Tis the day before the day before the night before Christmas, and all through the house, each table and flat surface is piled with stuff. At present the master of the house and the visiting daughter are both roaming through the grocery stores of our community, garnering foodstuffs. Foodstuffs that they will bring home and add to the already bulging refrigerator and pile onto the already laden counters in the kitchen. Later they will cook, and I am expecting more cookie tins to join the four (or more, I am too lazy to go and count) tins already there. I expect new and fresher bagels. I expect fruit, vegetables and treats to appear. It has occurred to me that it is a very good thing that we do not have a chimney, down which a droll little fellow could appear with his sack. By the time I get son-in-law’s massive box wrapped and under the tree, there is not going to be room for anything more.

 It’s Christmas time in the household. The tree needs water (waiting for the agile daughter to crawl underneath and fill the reservoir), needles from the tree already decorate the stairs, I still have presents to find as well as wrap, and I have a return to make since one of the online retailers I patronised has sent me the wrong parcel. The bag for the return is presently cluttering up my office, since I have to phone and arrange a pickup and this, given where we live, is not going to be a fast job. Other jobs involve me baking pies, and the finished products will have to be kept somewhere until the Festive Meal is finished. Oh, and someone has to drive half an hour in to town and pick up the turkey on Christmas Eve. And it will not be in a sleigh with eight tiny reindeer either.


 Bah, humbug. This is the (I counted) fifty-sixth Christmas that has found me in charge of the Feast, the majority of the gift buying, wrapping, tagging (just did that. I recall a sad story told by a friend of mine who, one year, wrapped the presents as she bought them but did not tag them. On Christmas Eve she had to unwrap quite a few to figure out who got what) and keeping the house somewhat clean. Another fond festal memory of mine is of my mother, one Christmas when they visited us, vacuuming madly in the living room on Christmas morning, after the Grand Unwrapping had taken place. Mostly what she was vacuuming was, in my recollection, dust and dog hair. I have a photo of this somewhere, as I was on a mission to record the festivities, and to *** with cleanliness. Mother did not agree. But she loved me anyway.

 Mostly my parents stayed home for Christmas, as did JG’s parents. Several years found us with our feet under the paternal Gilmour table, and once JG’s sister hosted us, my parents and all of her family for, I think, Christmas dinner, when our children were small. There were at least three tables set up to manage this crowd, but the amazing woman never turned a hair as I recall. This year the visiting daughter who, she says cheerfully, likes to cook, has taken over the kitchen. Cooking and clearing up.

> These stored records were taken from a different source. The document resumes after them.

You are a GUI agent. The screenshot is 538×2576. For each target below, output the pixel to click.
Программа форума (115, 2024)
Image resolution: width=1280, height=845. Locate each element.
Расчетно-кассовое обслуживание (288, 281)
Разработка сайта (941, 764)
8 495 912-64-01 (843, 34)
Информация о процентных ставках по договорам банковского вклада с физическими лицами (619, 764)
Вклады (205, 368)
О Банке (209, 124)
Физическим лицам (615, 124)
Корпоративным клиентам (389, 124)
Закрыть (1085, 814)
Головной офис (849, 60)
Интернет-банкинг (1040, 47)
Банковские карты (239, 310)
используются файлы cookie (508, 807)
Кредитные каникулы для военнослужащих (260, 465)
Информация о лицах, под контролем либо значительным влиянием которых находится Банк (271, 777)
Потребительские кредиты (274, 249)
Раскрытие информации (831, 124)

Last night we had a lasagna for dinner that she spent most of the afternoon concocting and, as her father stated (loudly and clearly) it was far, far better than the frozen ones I seem impelled to buy. I love lasagna. I love my daughter.

 Each Christmas we leave, in the mailbox and in the holder driven into the ground for the purpose, cheques for the mailman and newspaper carrier. I just got a phone call from the latter of these to let me know that I had put the mailman’s cheque into the newspaper box. And this after I had marked the envelopes before I trudged down the lane to put them out. I may be impelled, now, to check all the gift tags to make sure I have not confused more labels. Confusion, my constant companion in this my eighty-first year, is now out of hand. And God Bless Us every one, especially me, as I surely need it.